Between 10 and 14 million years ago, the concentration of carbon dioxide CO2 stabilised at over 400 parts per million (ppm). The world was then then 3 to 6°C warmer than now and the sea level was 25 to 40 metres higher (Tripati et al 2009). In May 2013, the concentration touched 400 for the first time in about three million years. The difference now is that CO2 concentrations are still rising and at a faster pace than ever before in earth’s geological history. In April this year, it topped 411 ppm and will probably average about 409 ppm for the whole year. That compares with 280 ppm in the pre-industrial atmosphere. The earth’s temperature has meanwhile risen by about 1.3°C above the pre-industrial eighteenth century. Unless this is reversed soon, runaway climate change will follow and much of the world will become uninhabitable for humans.

There is a lag between rising carbon concentrations and rising temperatures so we are now feeling the consequences of yesteryear’s emissions. And those consequences are already dire. At present, there are five categories of tropical cyclone but scientists are now debating the need for ‘category 6’ as more storms come in with wind speeds of over 320 kmh. The 2017 Atlantic hurricanes caused unprecedented damage: Harvey flooded Texas, Irma left several Caribbean islands in ruins, and Maria devastated Dominica and Puerto Rico. Late in the season, Ophelia turned north and east to go where no hurricanes have been before. Its tail lashed Ireland and Britain. [End Page 88]

At the other end of the weather spectrum, heat and drought has parched the land. In 2015, California entered the fifth year of its worst drought ever. In Sao Paulo, Brazil, the taps were dry for most of the day. In southern Africa, the maize crop wilted, cattle died and food prices soared. In northern KwaZulu-Natal, the taps ran dry in several towns. Over the next three years, Cape Town became the next big city after Sao Paulo to watch the dams dry out.

Whether from flood, drought or heat, whether in Los Angeles, Sao Paulo, Cape Town or rural KwaZulu-Natal, it is common cause that the poor suffer first and worst. In the mainstream telling of it, however, whether by the scientists of the International Panel on Climate Change (IPCC), the secretariat of the United Nations Framework Convention on Climate Change (UNFCCC), the country delegations of both ‘developed’ and ‘developing’ countries, the managers and arbiters of climate finance at the Green Climate Fund (GCF), the World Bank and other international finance institutions, poor people – even ‘poor and marginalised’ people – come without class.
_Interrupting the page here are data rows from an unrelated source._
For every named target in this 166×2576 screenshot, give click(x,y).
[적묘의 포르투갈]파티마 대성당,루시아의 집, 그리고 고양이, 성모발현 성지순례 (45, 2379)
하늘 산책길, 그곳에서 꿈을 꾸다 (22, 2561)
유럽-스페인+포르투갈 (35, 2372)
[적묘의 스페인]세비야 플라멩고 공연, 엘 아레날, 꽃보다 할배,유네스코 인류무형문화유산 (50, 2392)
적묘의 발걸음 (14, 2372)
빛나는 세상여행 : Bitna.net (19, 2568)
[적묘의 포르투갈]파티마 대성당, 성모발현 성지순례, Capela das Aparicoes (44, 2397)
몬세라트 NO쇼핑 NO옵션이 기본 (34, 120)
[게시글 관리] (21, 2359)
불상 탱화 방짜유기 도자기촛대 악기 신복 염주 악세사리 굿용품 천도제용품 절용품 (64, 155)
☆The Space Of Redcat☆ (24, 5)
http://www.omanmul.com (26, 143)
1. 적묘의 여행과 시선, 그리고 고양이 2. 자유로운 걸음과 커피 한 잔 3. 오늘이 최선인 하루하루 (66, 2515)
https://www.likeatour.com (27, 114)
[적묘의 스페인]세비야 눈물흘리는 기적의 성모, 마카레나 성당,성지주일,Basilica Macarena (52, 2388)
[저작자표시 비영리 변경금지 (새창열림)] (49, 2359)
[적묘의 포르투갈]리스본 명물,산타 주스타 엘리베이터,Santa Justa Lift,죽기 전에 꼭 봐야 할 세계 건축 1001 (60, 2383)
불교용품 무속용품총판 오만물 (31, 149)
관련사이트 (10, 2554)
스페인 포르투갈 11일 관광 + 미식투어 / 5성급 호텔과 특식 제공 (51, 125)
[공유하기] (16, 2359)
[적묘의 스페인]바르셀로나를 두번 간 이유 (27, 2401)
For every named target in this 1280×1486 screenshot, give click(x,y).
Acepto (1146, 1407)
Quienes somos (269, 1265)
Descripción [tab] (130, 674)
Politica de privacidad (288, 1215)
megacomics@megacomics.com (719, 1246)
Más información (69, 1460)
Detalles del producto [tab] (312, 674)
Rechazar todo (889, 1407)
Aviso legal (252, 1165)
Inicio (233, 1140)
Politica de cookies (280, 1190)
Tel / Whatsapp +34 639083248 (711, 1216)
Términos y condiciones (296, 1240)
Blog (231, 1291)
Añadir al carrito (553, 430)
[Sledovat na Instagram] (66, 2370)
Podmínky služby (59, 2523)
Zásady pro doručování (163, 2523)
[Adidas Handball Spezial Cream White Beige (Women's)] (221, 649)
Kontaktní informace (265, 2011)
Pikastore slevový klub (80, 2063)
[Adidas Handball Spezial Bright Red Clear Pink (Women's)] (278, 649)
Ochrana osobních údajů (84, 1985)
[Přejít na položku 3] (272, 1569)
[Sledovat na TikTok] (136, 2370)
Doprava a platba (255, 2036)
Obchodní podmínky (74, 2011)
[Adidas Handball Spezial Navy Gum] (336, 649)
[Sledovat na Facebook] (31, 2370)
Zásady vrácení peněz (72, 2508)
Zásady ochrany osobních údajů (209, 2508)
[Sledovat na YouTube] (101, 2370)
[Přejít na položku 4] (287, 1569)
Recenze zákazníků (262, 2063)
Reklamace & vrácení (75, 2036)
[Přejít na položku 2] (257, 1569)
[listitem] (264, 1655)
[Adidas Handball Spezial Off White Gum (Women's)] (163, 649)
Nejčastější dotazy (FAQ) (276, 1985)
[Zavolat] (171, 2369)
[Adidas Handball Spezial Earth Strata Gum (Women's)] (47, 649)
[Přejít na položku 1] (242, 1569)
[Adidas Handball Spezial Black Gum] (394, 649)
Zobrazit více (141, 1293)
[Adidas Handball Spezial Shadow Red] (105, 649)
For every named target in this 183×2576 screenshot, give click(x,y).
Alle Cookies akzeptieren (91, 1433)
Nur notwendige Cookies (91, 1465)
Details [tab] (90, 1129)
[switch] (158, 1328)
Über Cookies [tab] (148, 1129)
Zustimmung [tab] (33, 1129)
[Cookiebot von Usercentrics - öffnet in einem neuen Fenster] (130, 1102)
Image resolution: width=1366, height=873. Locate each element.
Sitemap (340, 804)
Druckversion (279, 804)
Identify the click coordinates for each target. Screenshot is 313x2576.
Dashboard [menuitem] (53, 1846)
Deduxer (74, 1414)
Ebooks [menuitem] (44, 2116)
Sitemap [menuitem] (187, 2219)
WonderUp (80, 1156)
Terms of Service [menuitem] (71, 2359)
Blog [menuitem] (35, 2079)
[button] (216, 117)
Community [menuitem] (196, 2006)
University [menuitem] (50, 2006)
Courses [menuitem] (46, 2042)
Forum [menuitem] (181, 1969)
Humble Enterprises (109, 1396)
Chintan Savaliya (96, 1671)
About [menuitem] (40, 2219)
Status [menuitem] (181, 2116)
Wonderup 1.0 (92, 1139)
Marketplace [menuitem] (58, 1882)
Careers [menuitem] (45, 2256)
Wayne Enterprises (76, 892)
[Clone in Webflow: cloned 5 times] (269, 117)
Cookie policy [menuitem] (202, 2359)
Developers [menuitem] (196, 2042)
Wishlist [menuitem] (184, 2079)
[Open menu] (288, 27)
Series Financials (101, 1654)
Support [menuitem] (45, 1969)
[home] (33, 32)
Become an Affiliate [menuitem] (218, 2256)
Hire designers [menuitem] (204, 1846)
Rich people, in contrast, are never mentioned. Poverty is a function of the absence of development, never of class relations.

The Climate Crisis is aptly named and Satgar rehearses the urgency of the situation in the opening pages. The heart of the book, however, is about reasserting the primacy of class. It’s not just about who dies first but about naming ‘the climate crisis as a systemic crisis of capitalist accumulation’ (2). Hence, the rich are central to the story. Over 500 years, Satgar argues, capitalism has been joined with imperial domination and the never-ending expansion required by the system is sustained by ecocide – ‘the destruction of conditions that sustain life such as ecosystems, the commons, as well as the destruction of actual human and non-human life forms’ – and is now bringing about the sixth great extinction of species in geological time along with climate change (55).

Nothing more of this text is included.